Add optional skills-mode improve and verify stages by lee-to · Pull Request #144 · lee-to/aif-handoff

lee-to · 2026-06-29T14:26:32Z

Summary

Add optional skills-mode runPlanImprove and runPostVerify task flags, defaulted off and exposed only when subagents are disabled.
Add Improve and Verify coordinator stages backed by /aif-improve and /aif-verify.
Run Verify after implementation and before Review; when Review is skipped, Verify moves directly to Done.
Update API, data, schema, UI, documentation, and tests for the expanded workflow.

Validation

npm test --workspace=@aif/agent -- coordinator.test.ts
npm run ai:validate

Related issue: #131

ichinya · 2026-06-29T18:12:47Z

Summary

This PR adds two optional skills-mode pipeline stages (improve and verify) gated by per-task boolean flags. The design is clean: purely additive, zero impact on existing subagent-mode tasks, and the coordinator routing logic is well-separated. The code follows existing patterns throughout.

Architecture & Design ✅

The approach is solid:

Additive, not in-place. New statuses, new columns (default 0), new pipeline entries. No existing behavior changes. This is the right way to extend the state machine.
Defense-in-depth on the guard. The API forces runPlanImprove/runPostVerify to false when useSubagents=true, AND the coordinator checks !task.useSubagents in shouldRunSkillsModeImprove/Verify. Belt and suspenders — good.
Dynamic routing via getStageSuccessStatus. Clean abstraction. The pipeline entries still declare static onSuccess, but the coordinator overrides at runtime based on task flags. This avoids a combinatorial explosion of pipeline entries.
Non-destructive rollback in improver. If /aif-improve produces garbage output, the original plan is preserved. The looksLikeFullPlanUpdate() gate is the right safety net.
Verify gate pattern. Parsing aif-gate-result code fences is a reasonable convention. The gate blocks only on fail/blocking=true, silently passes on warn/pass. This matches the existing review gate semantics.

Concerns

1. Verify retry loop on blocking gate

When the verify gate throws (status: "fail" or blocking: true), the coordinator leaves the task in verify status. On the next poll cycle, findCoordinatorTaskCandidates("verify") picks it up again and re-runs runVerifier. This creates an implicit retry loop with no backoff or retry limit.
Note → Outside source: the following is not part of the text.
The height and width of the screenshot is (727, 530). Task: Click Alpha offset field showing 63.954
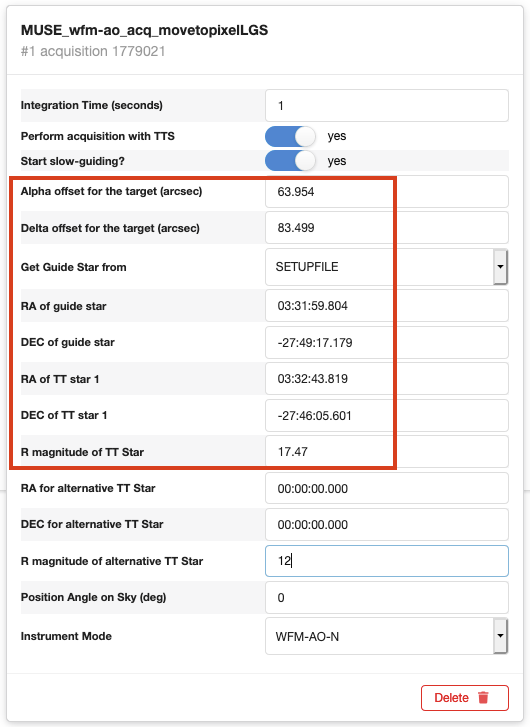(x=387, y=191)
Is this intentional? The existing review stage has maxReviewIterations to cap retries. The verify stage has no equivalent. If the implementation is genuinely broken, the verify stage will keep retrying every 30 seconds indefinitely until the stale-stage watchdog kicks in.

Suggestion: either add a verifyIterationCount field (mirroring reviewIterationCount) or have the verify gate throw to blocked_external instead of staying in verify.

2. Budget borrowing

runImprover borrows planCheckerMaxBudgetUsd — makes sense, it's a plan-scoped operation.
runVerifier borrows reviewSidecarMaxBudgetUsd — also reasonable, it's a review-scoped operation.

But the naming is misleading. If someone configures planCheckerMaxBudgetUsd expecting it to only affect the plan-checker, they'll be surprised when the improver uses it too. Consider either:

Renaming to planStageMaxBudgetUsd (covers both plan-checker and improver)
Or adding explicit improverMaxBudgetUsd/verifierMaxBudgetUsd fields (more granular)

This is a follow-up concern, not a blocker.

3. improve status in the state machine

The improve status has no human actions in HUMAN_ACTIONS_BY_STATUS. This is correct — it's agent-controlled. But there's no way for a human to cancel a task stuck in improve without manually setting it to blocked_external or similar. The existing planning status has the same limitation, so this is consistent, but worth noting.

Specific Code Comments

packages/agent/src/coordinator.ts — getStageSuccessStatus

function getStageSuccessStatus(task: TaskRow, stage: StatusTransition): TaskStatus {
  if (stage.label === "planner" && shouldRunSkillsModeImprove(task)) {
    return "improve";
  }
  if (stage.label === "implementer" && shouldRunSkillsModeVerify(task)) {
    return "verify";
  }
  if (stage.label === "verifier" && task.skipReview) {
    return "done";
  }
  return stage.onSuccess;
}

Clean. The three conditions are mutually exclusive (different stage labels), so no ordering ambiguity. The fallback to stage.onSuccess preserves existing behavior.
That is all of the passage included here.